توالی یابی هدفمند

Targeted Region Sequencing (TS) stands as a robust and versatile tool for the comprehensive profiling of clinical samples in the domains of cancer research and clinical trials. The substantial sequencing depth employed in TS, exemplified by ultra-deep sequencing at a magnitude of 10,000x and beyond, renders it particularly potent for the profiling of clinical samples, including those derived from formalin-fixed paraffin-embedded (FFPE) tissues and circulating tumor DNA (ctDNA), where DNA quality and/or tumor content may be limited.

The heightened depth of coverage characteristic of TS facilitates the identification of mutations existing in minute fractions of malignant cells, known as sub-clonal mutations. In the context of detecting minimal residual disease, TS achieves variant allele frequency (VAF) detection as low as 0.1–0.2%. These attributes collectively position TS as superior to non-Next Generation Sequencing (NGS) based techniques, such as Sanger sequencing and digital polymerase chain reaction (PCR), as well as Whole Genome Sequencing (WGS) and Whole Exome Sequencing (WES), particularly in the context of large-scale genomic testing and clinical trial applications (Bewicke-Copley, 2019).

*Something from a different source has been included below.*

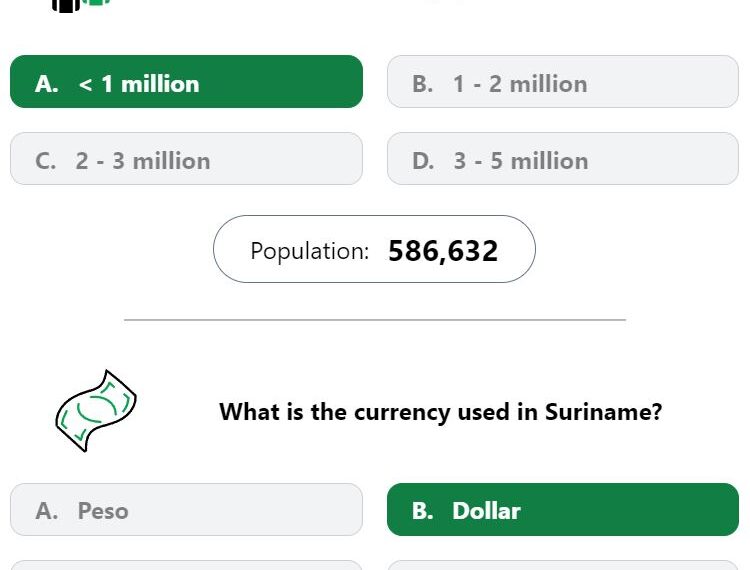This screenshot has width=750, height=570.
Task: Pick the "2 - 3 million" answer
Action: pos(186,158)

Commercially accessible targeted gene panels, typically tailored for research or clinical applications, are specifically crafted to amplify genomic regions that are recognized as pertinent within the context of cancer or specific cancer subtypes. The utilization of these panels expedites the sequencing process substantially, given that they have undergone prior design, rigorous testing, and validation, as elucidated by Bewicke-Copley (2019).